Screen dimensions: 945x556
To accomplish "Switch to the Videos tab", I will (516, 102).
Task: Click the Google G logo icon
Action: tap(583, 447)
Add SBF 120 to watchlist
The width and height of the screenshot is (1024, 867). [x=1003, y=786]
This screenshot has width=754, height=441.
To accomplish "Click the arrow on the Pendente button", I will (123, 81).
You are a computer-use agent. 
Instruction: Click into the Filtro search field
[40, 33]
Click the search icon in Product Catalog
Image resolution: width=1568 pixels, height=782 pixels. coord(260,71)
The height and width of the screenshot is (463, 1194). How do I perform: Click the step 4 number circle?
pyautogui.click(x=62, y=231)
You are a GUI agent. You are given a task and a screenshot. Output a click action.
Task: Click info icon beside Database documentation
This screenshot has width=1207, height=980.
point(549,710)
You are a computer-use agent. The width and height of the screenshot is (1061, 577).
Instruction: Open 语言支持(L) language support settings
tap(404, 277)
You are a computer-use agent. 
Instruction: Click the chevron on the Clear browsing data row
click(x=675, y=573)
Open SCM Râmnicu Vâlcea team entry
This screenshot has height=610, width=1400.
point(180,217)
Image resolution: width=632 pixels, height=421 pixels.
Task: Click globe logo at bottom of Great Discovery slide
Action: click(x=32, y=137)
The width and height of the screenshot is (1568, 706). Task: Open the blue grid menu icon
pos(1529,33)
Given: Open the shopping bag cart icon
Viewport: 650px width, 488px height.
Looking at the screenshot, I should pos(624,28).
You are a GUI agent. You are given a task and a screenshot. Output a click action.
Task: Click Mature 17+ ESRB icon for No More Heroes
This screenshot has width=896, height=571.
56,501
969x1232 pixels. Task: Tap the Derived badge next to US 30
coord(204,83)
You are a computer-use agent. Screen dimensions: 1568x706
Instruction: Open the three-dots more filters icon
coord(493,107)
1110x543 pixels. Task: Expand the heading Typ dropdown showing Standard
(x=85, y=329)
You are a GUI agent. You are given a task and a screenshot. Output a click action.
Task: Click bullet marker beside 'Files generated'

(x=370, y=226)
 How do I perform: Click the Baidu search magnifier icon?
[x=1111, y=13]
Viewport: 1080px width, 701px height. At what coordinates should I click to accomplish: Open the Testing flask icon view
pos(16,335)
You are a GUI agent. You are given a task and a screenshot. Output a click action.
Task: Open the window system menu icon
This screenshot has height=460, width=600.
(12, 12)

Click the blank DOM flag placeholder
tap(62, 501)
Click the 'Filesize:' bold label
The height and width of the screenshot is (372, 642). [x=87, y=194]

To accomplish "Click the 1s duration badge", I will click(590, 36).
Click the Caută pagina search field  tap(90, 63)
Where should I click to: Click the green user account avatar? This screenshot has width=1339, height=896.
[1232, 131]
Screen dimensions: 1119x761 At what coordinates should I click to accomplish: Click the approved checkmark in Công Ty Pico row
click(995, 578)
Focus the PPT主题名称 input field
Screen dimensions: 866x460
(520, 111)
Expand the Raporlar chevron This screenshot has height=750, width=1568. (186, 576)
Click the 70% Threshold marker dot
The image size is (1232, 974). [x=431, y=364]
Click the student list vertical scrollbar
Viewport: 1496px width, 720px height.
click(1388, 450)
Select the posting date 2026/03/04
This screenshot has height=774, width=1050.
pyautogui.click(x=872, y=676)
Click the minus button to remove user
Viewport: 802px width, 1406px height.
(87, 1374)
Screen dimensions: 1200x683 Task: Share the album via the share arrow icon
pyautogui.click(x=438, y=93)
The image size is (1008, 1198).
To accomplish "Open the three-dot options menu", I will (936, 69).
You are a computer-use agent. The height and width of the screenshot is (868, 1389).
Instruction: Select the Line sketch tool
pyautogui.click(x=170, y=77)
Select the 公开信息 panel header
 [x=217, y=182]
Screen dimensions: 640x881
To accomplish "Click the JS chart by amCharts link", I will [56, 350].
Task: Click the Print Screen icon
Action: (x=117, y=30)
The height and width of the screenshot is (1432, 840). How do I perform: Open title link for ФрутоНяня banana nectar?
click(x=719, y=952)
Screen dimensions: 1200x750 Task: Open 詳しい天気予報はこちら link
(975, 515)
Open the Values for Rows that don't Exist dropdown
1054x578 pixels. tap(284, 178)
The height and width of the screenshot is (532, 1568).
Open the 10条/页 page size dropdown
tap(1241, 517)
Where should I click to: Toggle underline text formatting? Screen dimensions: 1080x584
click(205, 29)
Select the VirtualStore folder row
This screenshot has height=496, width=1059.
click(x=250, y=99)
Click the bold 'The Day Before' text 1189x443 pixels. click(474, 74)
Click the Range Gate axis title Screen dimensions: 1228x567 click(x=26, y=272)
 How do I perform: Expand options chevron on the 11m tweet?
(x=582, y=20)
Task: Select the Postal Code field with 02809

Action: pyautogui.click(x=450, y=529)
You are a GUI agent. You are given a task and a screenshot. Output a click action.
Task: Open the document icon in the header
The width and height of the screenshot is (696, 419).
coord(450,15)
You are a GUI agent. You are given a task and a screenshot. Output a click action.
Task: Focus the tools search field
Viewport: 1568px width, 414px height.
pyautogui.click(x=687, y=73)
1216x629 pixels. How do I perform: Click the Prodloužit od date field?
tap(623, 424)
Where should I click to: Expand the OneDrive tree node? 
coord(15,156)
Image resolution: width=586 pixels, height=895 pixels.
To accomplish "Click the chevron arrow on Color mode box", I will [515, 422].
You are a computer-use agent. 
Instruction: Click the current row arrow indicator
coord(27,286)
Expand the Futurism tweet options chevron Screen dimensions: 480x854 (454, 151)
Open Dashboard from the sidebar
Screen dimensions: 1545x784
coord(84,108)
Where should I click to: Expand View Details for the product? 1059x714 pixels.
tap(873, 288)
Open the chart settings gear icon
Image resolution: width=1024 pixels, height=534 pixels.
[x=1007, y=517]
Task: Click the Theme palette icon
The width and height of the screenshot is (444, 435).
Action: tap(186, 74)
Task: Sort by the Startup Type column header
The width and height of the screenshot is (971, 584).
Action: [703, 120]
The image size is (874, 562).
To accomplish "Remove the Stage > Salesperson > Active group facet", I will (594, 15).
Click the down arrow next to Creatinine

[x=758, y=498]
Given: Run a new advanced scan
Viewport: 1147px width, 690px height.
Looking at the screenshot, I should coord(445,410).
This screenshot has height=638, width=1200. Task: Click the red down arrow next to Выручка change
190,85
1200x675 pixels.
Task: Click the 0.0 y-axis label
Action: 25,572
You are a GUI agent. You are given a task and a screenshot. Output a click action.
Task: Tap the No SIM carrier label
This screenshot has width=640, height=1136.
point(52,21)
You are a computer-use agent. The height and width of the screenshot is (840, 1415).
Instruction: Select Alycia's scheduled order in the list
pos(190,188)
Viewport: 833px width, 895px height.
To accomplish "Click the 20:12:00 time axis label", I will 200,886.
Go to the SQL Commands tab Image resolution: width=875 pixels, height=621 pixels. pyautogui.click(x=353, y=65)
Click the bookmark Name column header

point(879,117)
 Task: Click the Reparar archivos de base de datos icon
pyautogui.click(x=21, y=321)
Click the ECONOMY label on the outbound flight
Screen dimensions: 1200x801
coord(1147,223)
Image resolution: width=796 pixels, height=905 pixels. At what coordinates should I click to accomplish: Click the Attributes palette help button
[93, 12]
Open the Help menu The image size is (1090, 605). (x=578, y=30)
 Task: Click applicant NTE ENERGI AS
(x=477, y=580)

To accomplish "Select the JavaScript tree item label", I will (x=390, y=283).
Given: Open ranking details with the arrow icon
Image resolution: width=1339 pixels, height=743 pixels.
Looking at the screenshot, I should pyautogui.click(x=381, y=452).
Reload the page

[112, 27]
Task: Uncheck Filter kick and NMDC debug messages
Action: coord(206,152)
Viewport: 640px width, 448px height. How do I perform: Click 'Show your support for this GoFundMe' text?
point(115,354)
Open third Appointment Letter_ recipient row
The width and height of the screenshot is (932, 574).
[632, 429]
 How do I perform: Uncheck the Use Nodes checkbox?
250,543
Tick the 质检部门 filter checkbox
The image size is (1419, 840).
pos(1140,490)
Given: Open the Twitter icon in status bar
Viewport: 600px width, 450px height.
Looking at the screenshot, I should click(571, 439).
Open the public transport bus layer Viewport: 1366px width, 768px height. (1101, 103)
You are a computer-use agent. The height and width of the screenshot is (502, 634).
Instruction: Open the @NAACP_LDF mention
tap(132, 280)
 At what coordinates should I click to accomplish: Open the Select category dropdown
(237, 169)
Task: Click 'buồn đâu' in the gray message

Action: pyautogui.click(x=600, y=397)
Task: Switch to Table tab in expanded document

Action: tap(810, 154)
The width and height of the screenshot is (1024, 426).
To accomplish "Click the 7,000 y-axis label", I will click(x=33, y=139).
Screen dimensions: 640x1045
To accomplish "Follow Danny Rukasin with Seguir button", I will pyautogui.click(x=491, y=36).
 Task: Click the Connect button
::::::
PROBLEM DESCRIPTION - Copying begins at the line that holds "Task: Click 'buồn đâu' in the gray message" and ends at the last line of the data above, with both included and each line kept exactly.

RESULT OF THIS EXERCISE -
Task: Click 'buồn đâu' in the gray message

Action: pyautogui.click(x=600, y=397)
Task: Switch to Table tab in expanded document

Action: tap(810, 154)
The width and height of the screenshot is (1024, 426).
To accomplish "Click the 7,000 y-axis label", I will click(x=33, y=139).
Screen dimensions: 640x1045
To accomplish "Follow Danny Rukasin with Seguir button", I will pyautogui.click(x=491, y=36).
 Task: Click the Connect button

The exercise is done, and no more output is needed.